キツネのぬいぐるみ

洞貝 渉

キツネのぬいぐるみ

 ランドセルをシャンシャンと鳴らしながら、その子どもは窓辺に飾られたキツネのぬいぐるみに手を振ります。

 子どもはキツネのぬいぐるみが好きでした。

 そのため、子どもは毎日、キツネのぬいぐるみに会うために通学路から外れた道を通って登下校していました。

 通学路として想定されていないその道は狭くて視界も悪く、子どもは何度も車や自転車とぶつかってしまいそうになります。でも、そのたびに子どもは何かに服を引っ張られ、かろうじて事故にはなりませんでした。

 事故は起こりませんでしたが、子どもの通う学校に幾度もクレームが入り、とうとう子どもは大人たちから大目玉を食らってしまいます。

 キツネのぬいぐるみが窓辺に飾られた家のある道ではなく、定められた道を通るようきつく言いつけられ、子どもは泣く泣く従うしかありませんでした。

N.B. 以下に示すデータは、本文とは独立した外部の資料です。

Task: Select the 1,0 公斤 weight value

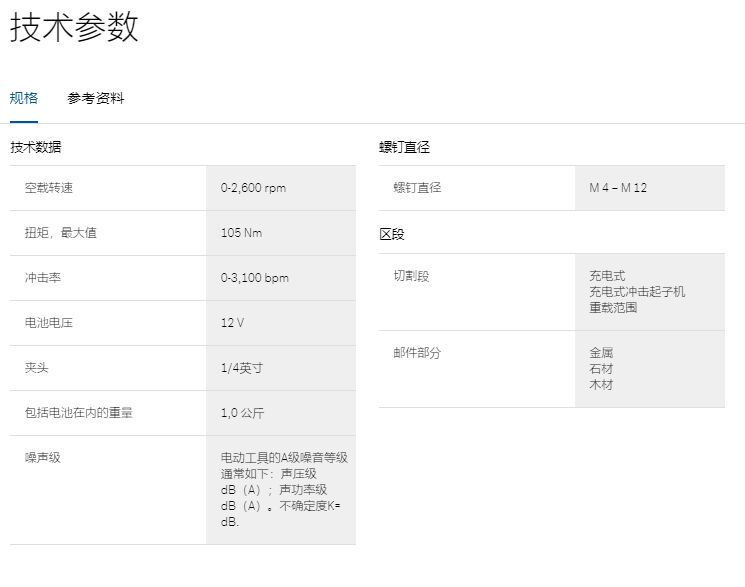Action: 243,413
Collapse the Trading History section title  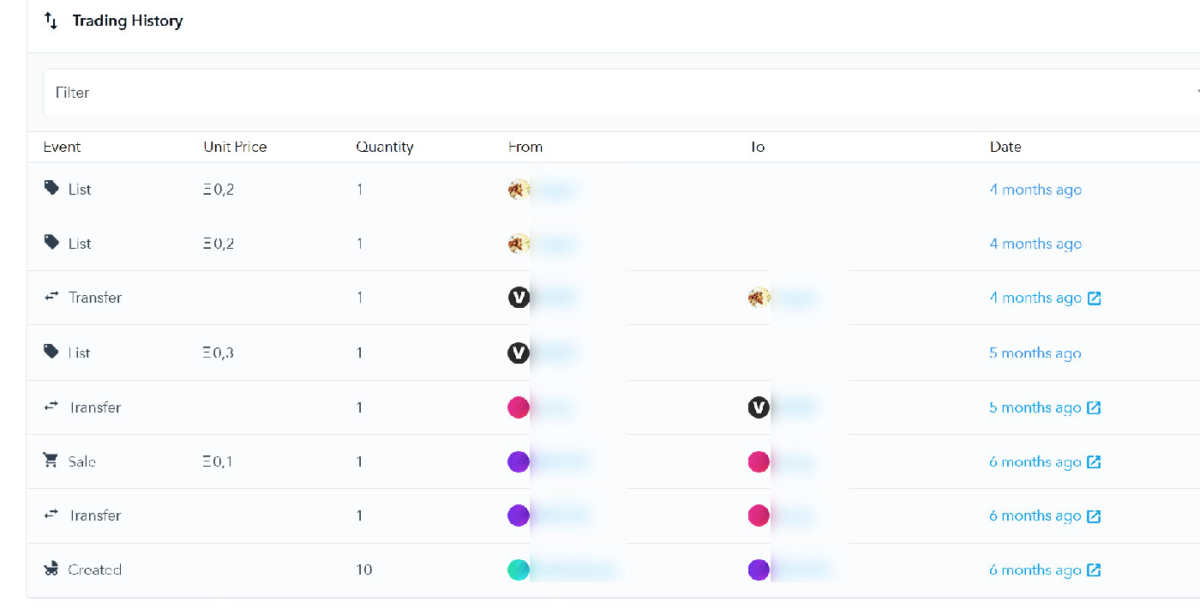tap(127, 21)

 子どもはそれでも、大好きなキツネのぬいぐるみのことが忘れられず、ある日とうとうキツネのぬいぐるみに会いに通学路を外れてしまいます。

 しかし、いつもの家の窓辺にキツネのぬいぐるみの姿はありませんでした。

 どんなに目を皿にして探してみても、ぐるりと家の窓を片っ端から確認してみても、キツネのぬいぐるみはいません。

 家の人に聞けばキツネのぬいぐるみがどこにいるのかわかったかもしれませんが、子どもにはそこまでする勇気がどうしても湧きませんでした。

 がっくりと肩を落とした子どもは、運の悪いことに死角から猛スピードでやってきた自転車にはねられてしまいます。


 一度注意されていたのに、また通学路を外れたと言って子どもは大人たちから再び大目玉を食らいまいした。子どもは事故でけがをして、おまけにこっぴどく叱られてしまい、その後は卒業するまで二度と通学路を外れませんでした。

 でも、子どもはやっぱりキツネのぬいぐるみのことが忘れられません。

 子どもは事故の後、しばらくは落ち込んでいましたが、あることを思いつきます。

 もう小さくなってしまい着なくなった古着を引っ張り出し、なれない手つきでジャキリジャキリと切って、チクチクと縫い出しました。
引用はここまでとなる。